# EXTRAIT À LIRE
####

La grande bassine jaune
par C’est Nabum
vendredi 31 mars 2023
D'une bassine à l'autre.
Je me souviens avec une nostalgie qui certains n'hésiteront pas à qualifier de déplacée, de la grande bassine jaune qui me servait alors de baignoire quand j'étais enfant. Notre vieille bâtisse aux murs épais, à passé glorieux, ne disposait pas encore de tous les conforts que les nouvelles normes sanitaires imposèrent progressivement. Il fallut abattre les planchers du sous-sol au grenier pour parvenir à faire passer toute la tuyauterie nécessaire à une installation que l'on qualifiait de centrale. Que le fuel fût alors l'eldorado du progrès ne change en rien la dimension magique de ce bouleversement.
Nous dîmes adieu à la cuisinière à bois et à charbon, aux bouilloires qui chantaient sur le feu, à l'unique WC installé dans une pièce non chauffée et surtout à la grande bassine jaune qui permettait la grande toilette hebdomadaire. Je devine les cris d’orfraie des hygiénistes compulsifs prompts à se laver à grandes eaux dans le mépris le plus absolu de la Planète tant ils couvrent paradoxalement leur corps d'une gamme délirante de produits d'entretien des pollutions.

####

# DONNÉES ENREGISTRÉES
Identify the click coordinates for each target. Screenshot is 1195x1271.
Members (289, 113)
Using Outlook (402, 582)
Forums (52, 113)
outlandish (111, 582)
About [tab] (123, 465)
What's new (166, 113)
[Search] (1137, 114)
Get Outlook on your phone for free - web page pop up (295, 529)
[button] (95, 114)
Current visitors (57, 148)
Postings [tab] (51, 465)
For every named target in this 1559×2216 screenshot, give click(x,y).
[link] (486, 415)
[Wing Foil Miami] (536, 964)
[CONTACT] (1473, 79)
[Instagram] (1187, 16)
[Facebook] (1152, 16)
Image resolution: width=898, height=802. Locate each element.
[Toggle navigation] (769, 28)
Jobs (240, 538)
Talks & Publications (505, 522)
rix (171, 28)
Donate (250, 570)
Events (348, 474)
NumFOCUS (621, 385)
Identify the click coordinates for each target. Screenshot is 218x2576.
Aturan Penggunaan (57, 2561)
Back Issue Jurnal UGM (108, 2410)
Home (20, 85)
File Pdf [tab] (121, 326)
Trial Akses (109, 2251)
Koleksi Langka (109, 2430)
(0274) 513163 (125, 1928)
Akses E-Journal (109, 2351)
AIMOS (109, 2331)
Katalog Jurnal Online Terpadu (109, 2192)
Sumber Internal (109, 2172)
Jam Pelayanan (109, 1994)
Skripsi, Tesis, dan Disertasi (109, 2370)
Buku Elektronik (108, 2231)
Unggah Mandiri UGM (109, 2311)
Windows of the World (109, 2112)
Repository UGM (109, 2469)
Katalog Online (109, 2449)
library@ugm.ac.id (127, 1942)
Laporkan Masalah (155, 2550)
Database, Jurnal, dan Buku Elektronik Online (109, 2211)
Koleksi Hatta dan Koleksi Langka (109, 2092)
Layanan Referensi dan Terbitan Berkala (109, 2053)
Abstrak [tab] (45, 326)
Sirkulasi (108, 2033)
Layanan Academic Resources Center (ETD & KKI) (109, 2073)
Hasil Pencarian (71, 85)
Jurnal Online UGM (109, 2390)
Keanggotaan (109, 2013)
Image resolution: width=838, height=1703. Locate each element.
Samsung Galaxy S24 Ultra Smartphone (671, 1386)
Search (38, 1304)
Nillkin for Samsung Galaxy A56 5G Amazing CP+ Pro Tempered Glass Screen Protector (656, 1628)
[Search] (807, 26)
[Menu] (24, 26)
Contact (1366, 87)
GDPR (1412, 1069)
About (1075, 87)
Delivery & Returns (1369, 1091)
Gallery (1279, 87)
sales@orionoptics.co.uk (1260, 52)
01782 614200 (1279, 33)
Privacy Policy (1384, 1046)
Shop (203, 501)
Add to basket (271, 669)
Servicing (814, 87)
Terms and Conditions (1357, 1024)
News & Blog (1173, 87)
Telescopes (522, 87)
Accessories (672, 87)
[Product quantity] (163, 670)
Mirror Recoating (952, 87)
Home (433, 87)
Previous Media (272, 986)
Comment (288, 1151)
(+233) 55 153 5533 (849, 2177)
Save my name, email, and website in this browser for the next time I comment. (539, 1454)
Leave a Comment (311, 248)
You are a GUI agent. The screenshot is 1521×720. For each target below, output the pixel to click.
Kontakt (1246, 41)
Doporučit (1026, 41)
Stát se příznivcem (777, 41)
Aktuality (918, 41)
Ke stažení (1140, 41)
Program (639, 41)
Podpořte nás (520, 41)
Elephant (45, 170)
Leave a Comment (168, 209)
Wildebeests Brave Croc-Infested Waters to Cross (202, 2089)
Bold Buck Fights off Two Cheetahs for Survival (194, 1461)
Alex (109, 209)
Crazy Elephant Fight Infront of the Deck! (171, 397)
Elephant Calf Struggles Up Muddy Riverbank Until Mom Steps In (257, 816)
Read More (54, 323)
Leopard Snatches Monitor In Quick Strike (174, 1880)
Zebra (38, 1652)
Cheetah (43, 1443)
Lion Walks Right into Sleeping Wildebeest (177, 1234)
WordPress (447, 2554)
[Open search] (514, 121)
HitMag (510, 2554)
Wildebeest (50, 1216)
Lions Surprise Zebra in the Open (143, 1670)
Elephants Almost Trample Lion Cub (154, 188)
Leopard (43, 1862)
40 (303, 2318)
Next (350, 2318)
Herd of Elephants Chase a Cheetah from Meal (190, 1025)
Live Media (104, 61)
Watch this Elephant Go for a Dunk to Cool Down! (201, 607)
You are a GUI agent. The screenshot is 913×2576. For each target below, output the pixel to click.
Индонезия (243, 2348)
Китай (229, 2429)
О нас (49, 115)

####

# CONSIGNE 1
D'après le texte sur la grande bassine jaune, quel usage avait cette bassine dans l'enfance qui y est racontée ?
# CONSIGNE 2
Prolongez le texte sur la grande bassine jaune à partir de sa dernière phrase.

# RÉPONSE FINALE 1
Elle servait de baignoire et permettait la grande toilette hebdomadaire.

# RÉPONSE FINALE 2
Nous usions du gant de toilette le reste du temps, personne ne nous faisant grief d'une odeur corporelle des plus convenables malgré le peu d'eau gaspillée. Le savon de Marseille suffisait à tous les usages, pratique que j'ai conservée sans apporter ma pierre à la consommation effrénée de produits cosmétiques. Mauvais citoyen je demeure en ce domaine.
La bassine jaune constituait le rituel du lavage à grandes eaux. Pour le reste, il y avait le lavabo qui remplissait parfaitement son usage sans faire couler plus d'eau qu'il n'en fallait. Afin de n'être pas montré du doigt, je précise cependant que la pratique du sport permettait de croiser la route d'une douche qui bien que collective, n'en demeurait pas moins un passage fort apprécié. Ce fut pour moi du reste mon lot régulier durant près de cinquante années.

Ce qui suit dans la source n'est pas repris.